Winston-Salem removes Confederate statue from old courthouse

Free Press wire reports | 3/15/2019, 6 a.m.
The city of Winston-Salem, N.C., removed a Confederate statue Tuesday from the grounds of an old courthouse, drawing applause from ...
Workers make final preparations before removing a statue of a Confederate soldier from its base in Winston-Salem, N.C., on Tuesday. The statue is to be placed in a historic cemetery. Skip Foreman/Associated Press


The city of Winston-Salem, N.C., removed a Confederate statue Tuesday from the grounds of an old courthouse, drawing applause from onlookers for the rare move in a state where such monuments are largely protected by law.

Construction crews in Winston-Salem spent more than an hour Tuesday morning attaching a harness and a cage-like metal frame to the statue of an anonymous soldier, then hoisted it from atop its pedestal with a large crane.

A small group of people watching clapped and cheered as the statue was taken down and placed on a flatbed truck. The column and base were then dismantled and removed piece by piece, with workers finishing up in the afternoon.

Winston-Salem Mayor Allen Joines said the statue temporarily will be put in storage before it is eventually moved to historic Salem Cemetery. He said he didn’t have an estimate for the cost of the city-funded removal.

“We realize that there are very strong feelings on both sides of this issue, so what we’ve tried to do is devise a solution that recognizes both sides,” Mayor Joines said in an interview.

He described the cemetery as “a very dignified and appropriate location for the statue.”

Wearing a cap and jacket with Confederate emblems, Howard Snow watched the workers’ progress throughout the morning, occasionally snapping pictures with his cellphone from a sidewalk. He said the removal was a waste of taxpayer money and an overall “travesty.”

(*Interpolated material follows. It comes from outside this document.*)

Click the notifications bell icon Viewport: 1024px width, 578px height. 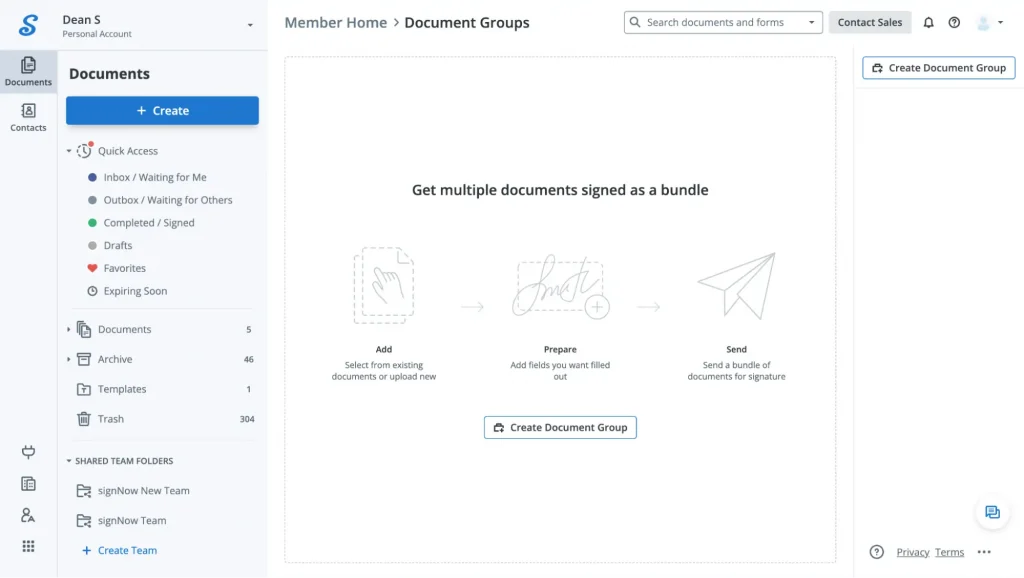point(928,23)
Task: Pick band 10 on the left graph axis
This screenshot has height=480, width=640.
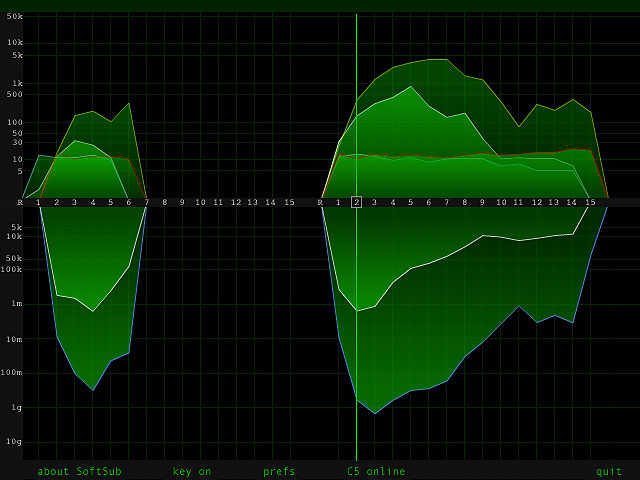Action: (x=200, y=202)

“I don’t see where it’s a nuisance or a bother to anybody,” said Mr. Snow, 62. “It’s been there 114 years and you’re going to tell me in one year all of a sudden it’s a problem? No, it’s not.”

But Chris Lutz, who blew on a vuvuzela horn as the statue came down, said he was pleased the city had made good on weeks of planning to relocate the statue. Protesters have decried the statue and other Confederate monuments as racist symbols.

“I’m excited that it’s down,” said Mr. Lutz, 27. “I thought it was going to be much longer, much more arduous.”

Winston-Salem had more leeway than most North Carolina cities because the old courthouse property had passed into private hands. A 2015 North Carolina law all but prohibits the permanent removal of Confederate statues from public land. More than 90 Confederate monuments stand in public places other than cemeteries around the state.

In January, a judge denied a request by the United Daughters of The Confederacy to prevent the removal of the Winston-Salem statue from the grounds of the building that now houses apartments.

The approximately 30-foot high monument includes a granite statue atop a base and column and was dedicated in 1905. It depicts an anonymous soldier in a Confederate uniform resting his rifle stock against the ground.

North Carolina has been at the forefront of the debate over what to do with Confederate monuments as one of three southern states with the most statues, according to the Southern Poverty Law Center. A tally shows Confederate monuments are located at contemporary or historic courthouses in about half of North Carolina’s counties.